Постановка задачи A
Назовите все технологии, которые, согласно тексту об эволюции корпоративных IT, буквально за несколько лет изменили нашу жизнь.
Постановка задачи B
Ответьте на вопросы по тексту об эволюции корпоративных IT:
(i) В какие годы системы автоматизации стали широко использоваться в бизнесе?
(ii) Что названо главным достоинством единых интегрированных систем?
(iii) Какие интеграционные сервера приводятся в качестве примера?
Постановка задачи C
Дословно скопируйте фрагмент текста об эволюции корпоративных IT. Начните с места, где стоят слова «Если проанализировать развитие», и остановитесь после слов «более совершенных технологий.».

Выбранный текст
━━━

Мы живем в эпоху огромных технологических перемен. Нашу жизнь буквально за несколько лет изменили интернет, беспроводные технологии, мобильные устройства, облачные вычисления. Это меняет то, как компании выстраивают архитектуру IT-систем, поддерживающих их бизнес. Это меняет роль IT-руководителя в компании и новую степень проникновения технологий в каждый аспект деятельности компании.
Это принципиально меняет ландшафт всей IT-индустрии. Это требует изменений на стороне IT-поставщиков, системных интеграторов. Как технологический прогресс влиял на IT-потребности бизнеса и бизнес-модели?
Если проанализировать развитие корпоративных IT в течение десятилетий, то можно увидеть, как происходила эволюция запросов бизнеса к IT, как менялись предъявляемые к ним требования и как решения давали возможность решать все новые и новые задачи.
И главный двигатель этого развития — все более тесная интеграция различных бизнес-процессов и различных систем с помощью все более совершенных технологий.
Как это происходило?
Системы автоматизации стали широко использоваться в бизнесе в 80-е годы.
На этом этапе речь еще не шла об интеграции систем — отдельно друг от друга, в основном на самописных системах, автоматизировались отдельные не связанные между собой бизнес-операции, такие как расчет зарплаты, составление балансов, расчет производственных показателей и т.д. Это было время отдельных, не связанных между собой приложений.
В 90-е годы на управление предприятием стали смотреть более интегрировано.
Руководители компаний поняли, что нужно видеть не только качество отдельных бизнес-операций, но зависимости между ними. В моду вошел термин «бизнес-процесс», и выражения «оптимизация бизнес-процессов», «выявление «узких мест» и другие.
IT ответили на это попыткой интеграции отдельных приложений между собой, чтобы охватить автоматизацией целый бизнес-процесс.
Стандартных интерфейсов и протоколов обмена информацией тогда еще не существовало. Поэтому в основном эта интеграция заключалась в написании специальных программ-коннекторов. С углублением интеграции количество этих самописных коннекторов росло, сложность систем и стоимость поддержки также возрастали.
Как альтернатива возрастающей сложности интеграции был предложен подход с внедрением единых интегрированных систем (приложений) — таких, как SAP R/3. Этот период, безусловно, время взлета SAP и концепции ERP. Компании, столкнувшись с возрастающей сложностью интеграции разрозненных решений, в отсутствии каких-то единых стандартов, были готовы платить SAP. Главным достоинством таких решений была внутренняя интегрированность.
Все изменилось в 2000-е. Стали появляться универсальные протоколы обмена данными и интеграционные сервера, такие как IBM WebSphere или Microsoft BizTalk. Вычислительные мощности, доступные компаниям, стали позволять интегрировать между собой практически любые приложения. Возник новый тренд — интеграция приложений.
Тогда же появились первые механизмы для интеграции данных.

━━━

Записи о расположении объектов
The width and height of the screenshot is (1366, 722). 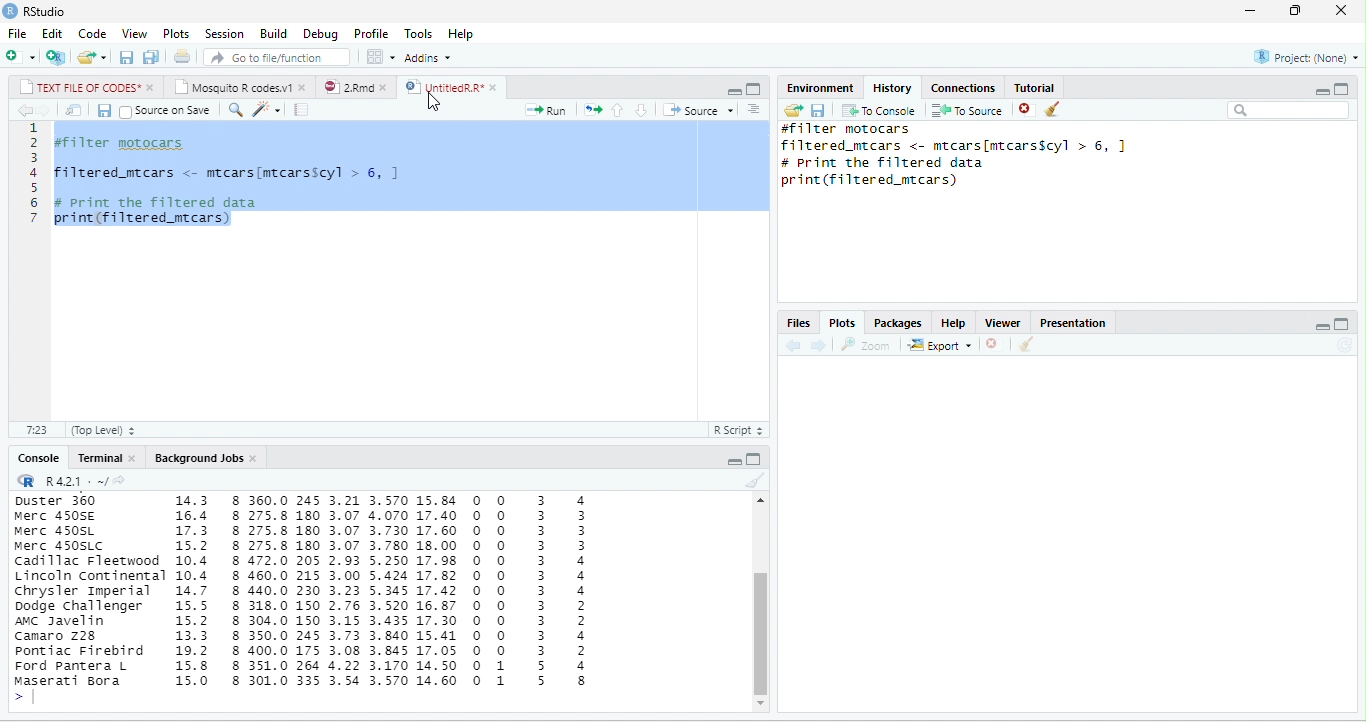 What do you see at coordinates (1307, 57) in the screenshot?
I see `Project(None)` at bounding box center [1307, 57].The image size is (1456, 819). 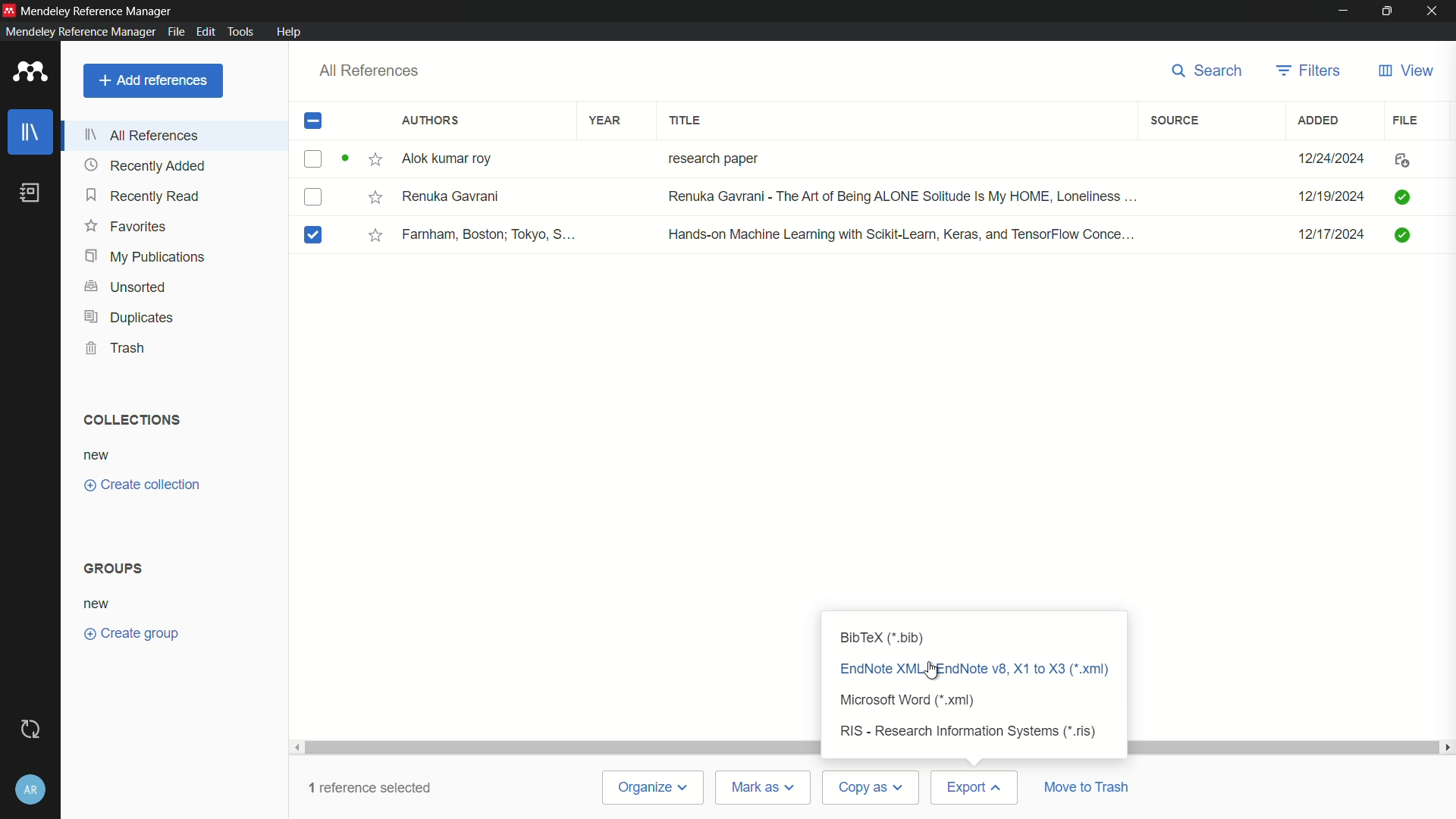 I want to click on title, so click(x=689, y=121).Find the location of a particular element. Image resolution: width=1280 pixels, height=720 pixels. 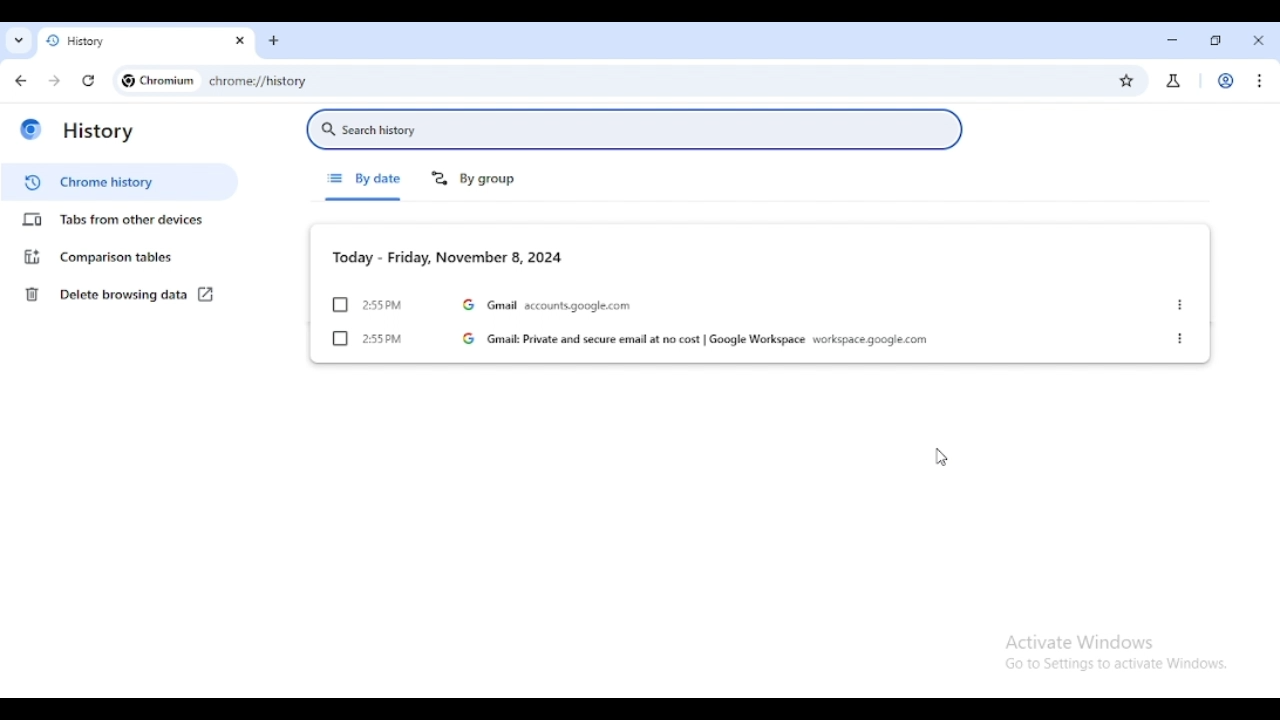

search labs is located at coordinates (1173, 81).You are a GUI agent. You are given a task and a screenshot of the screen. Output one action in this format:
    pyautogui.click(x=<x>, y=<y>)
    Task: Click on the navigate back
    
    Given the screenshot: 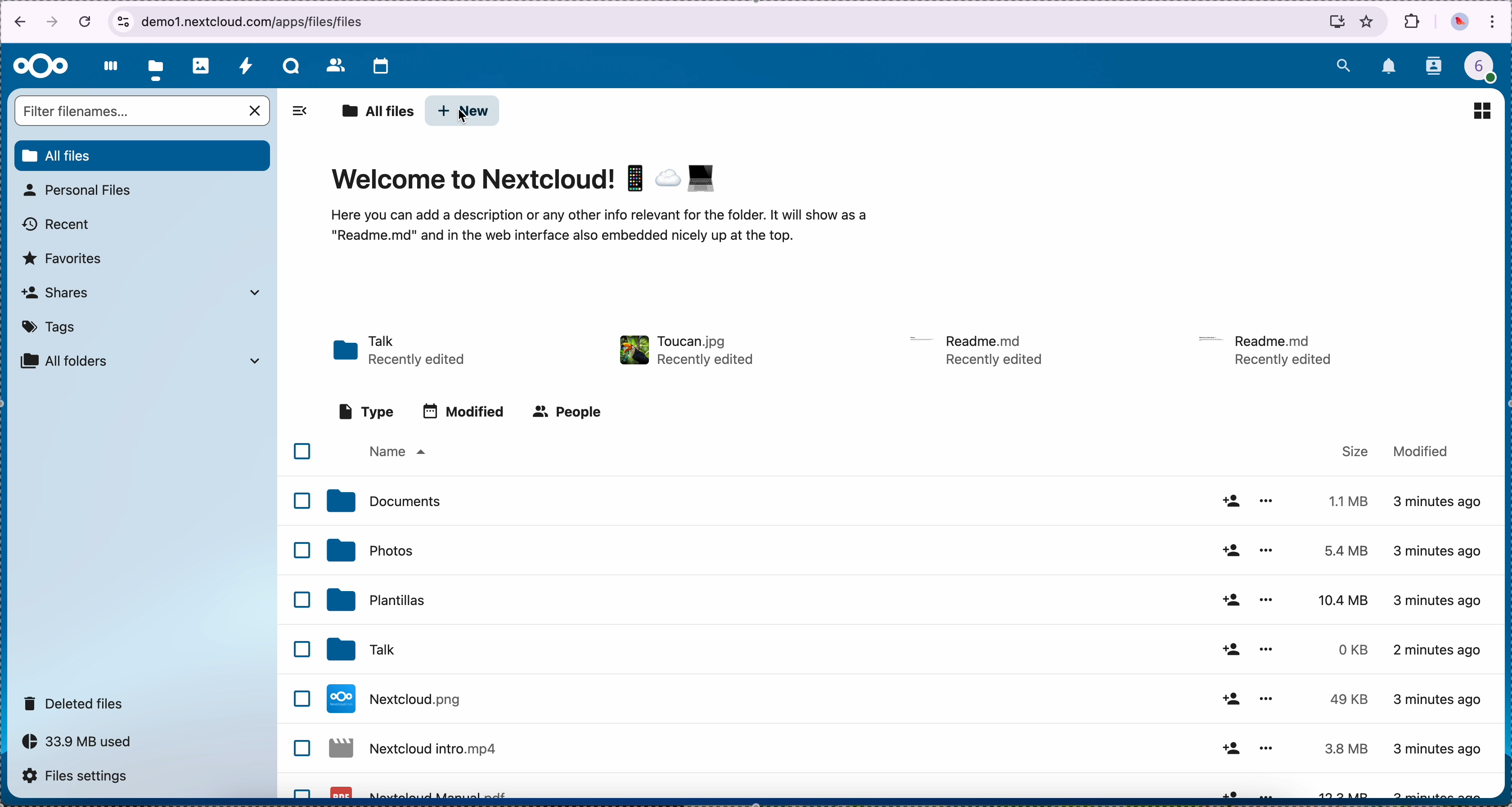 What is the action you would take?
    pyautogui.click(x=16, y=24)
    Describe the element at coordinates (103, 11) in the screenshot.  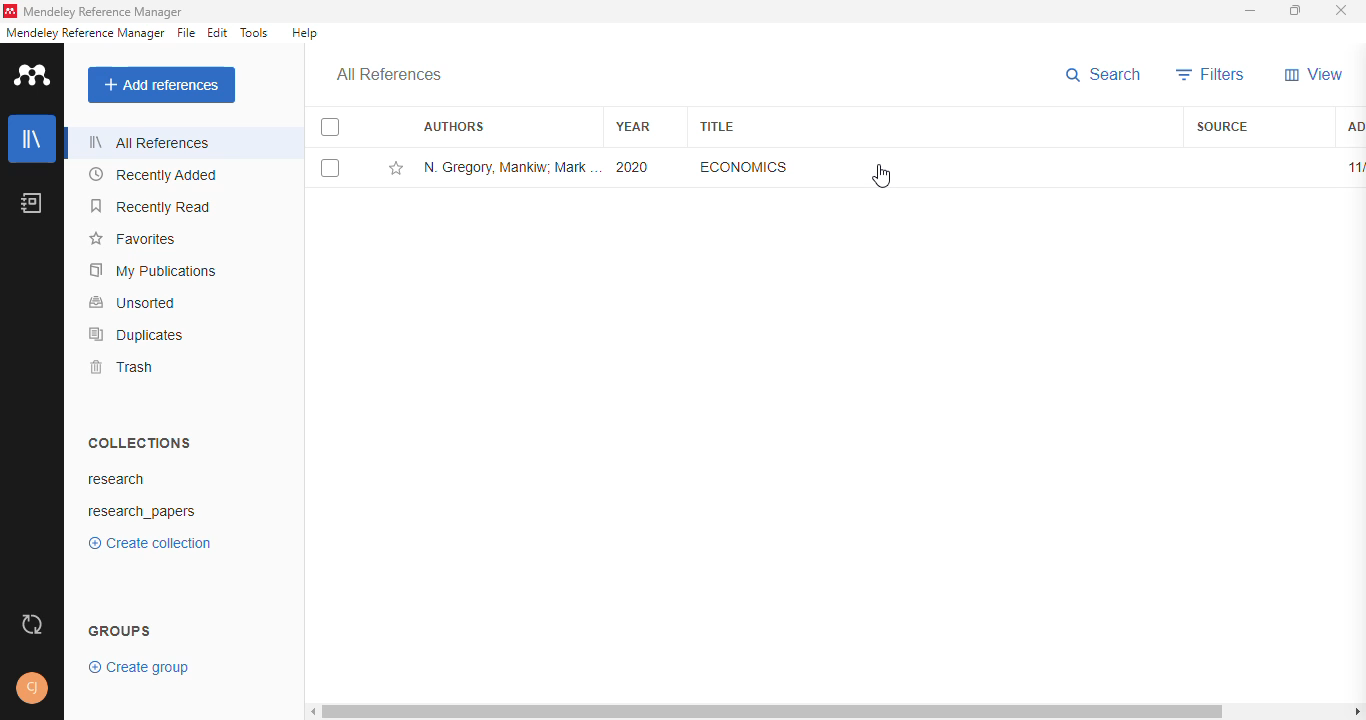
I see `mendeley reference manager` at that location.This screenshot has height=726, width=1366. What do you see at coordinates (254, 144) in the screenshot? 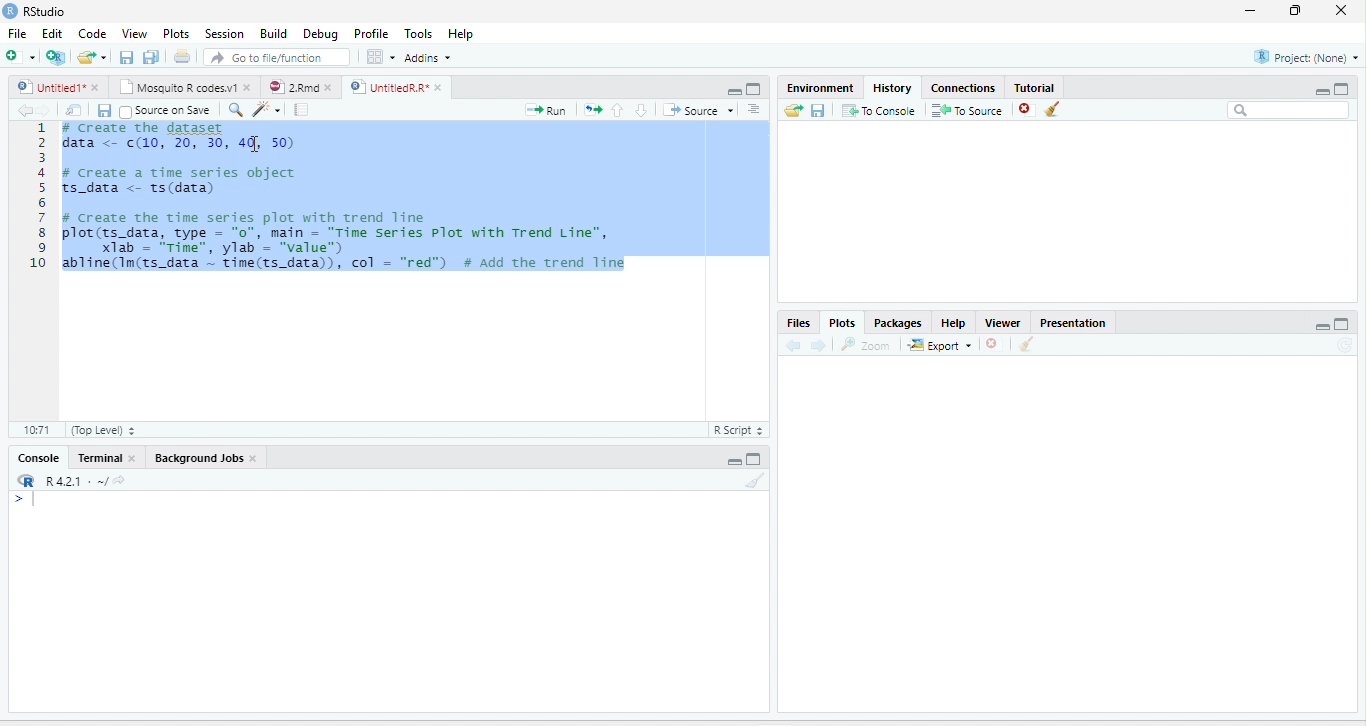
I see `cursor` at bounding box center [254, 144].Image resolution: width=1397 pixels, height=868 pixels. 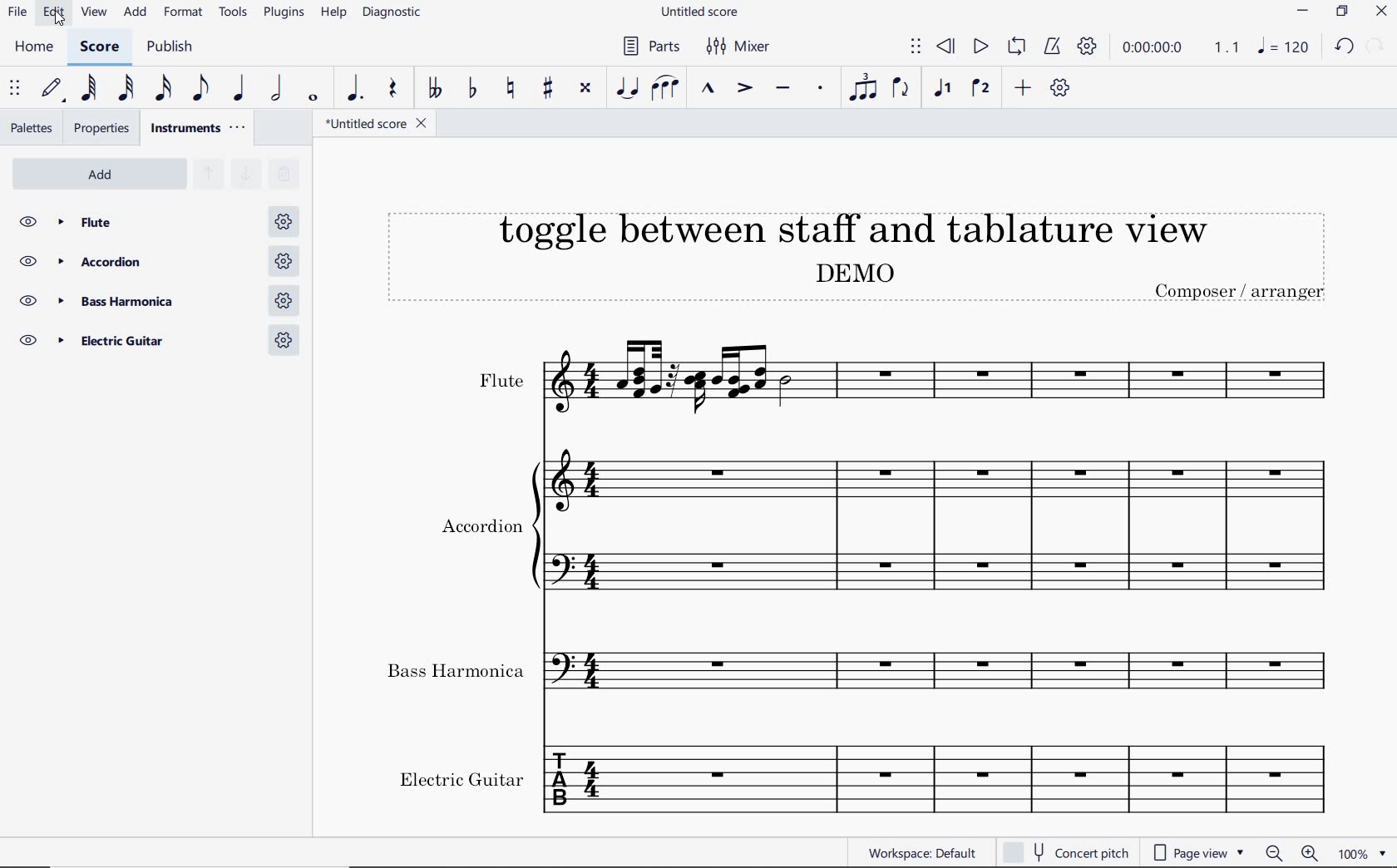 I want to click on instruments, so click(x=199, y=128).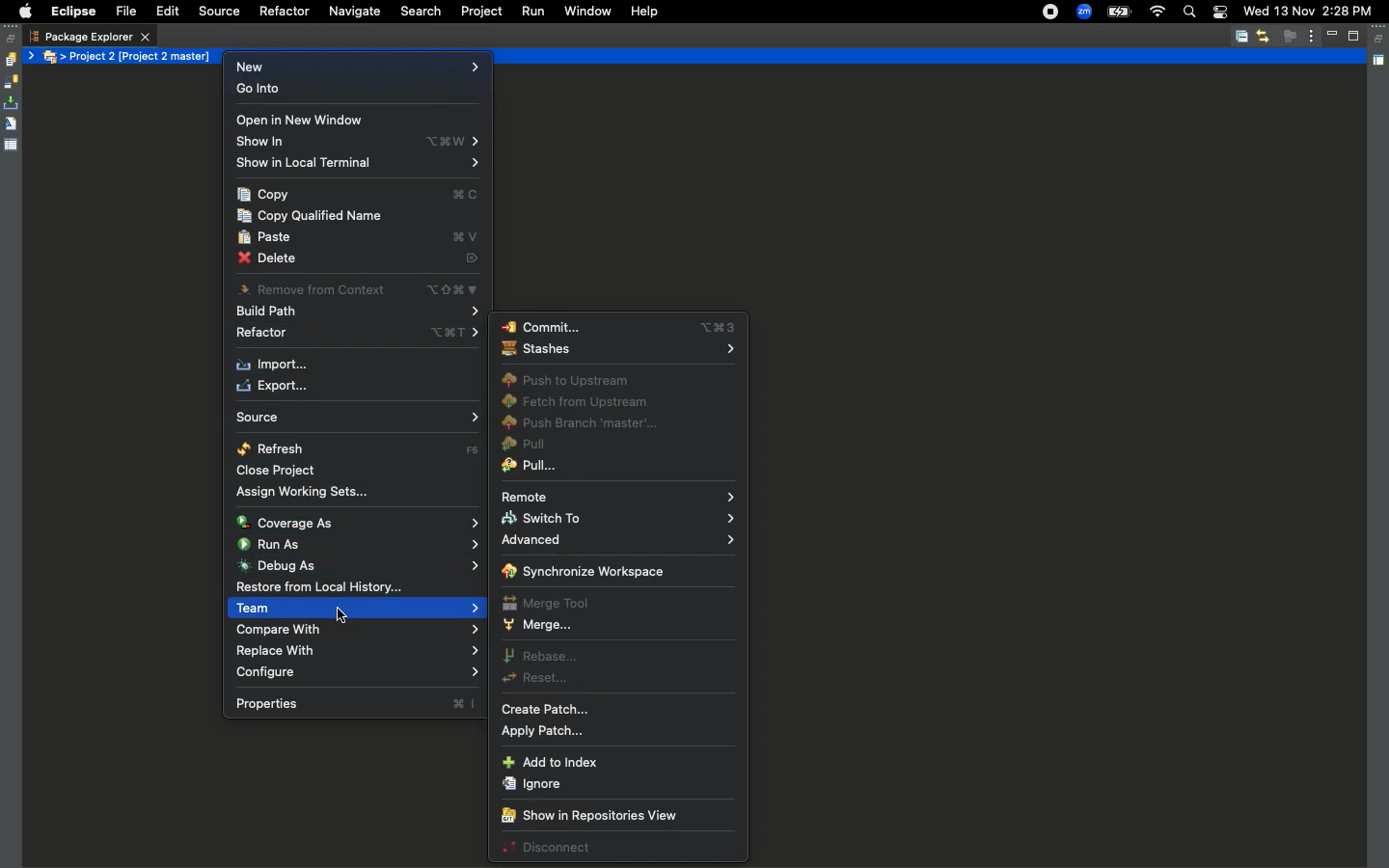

━━━

Разбор решения A
Интернет, беспроводные технологии, мобильные устройства, облачные вычисления.

Разбор решения B
(i) В 80-е годы.
(ii) Внутренняя интегрированность.
(iii) IBM WebSphere и Microsoft BizTalk.

Разбор решения C
Если проанализировать развитие корпоративных IT в течение десятилетий, то можно увидеть, как происходила эволюция запросов бизнеса к IT, как менялись предъявляемые к ним требования и как решения давали возможность решать все новые и новые задачи.
И главный двигатель этого развития — все более тесная интеграция различных бизнес-процессов и различных систем с помощью все более совершенных технологий.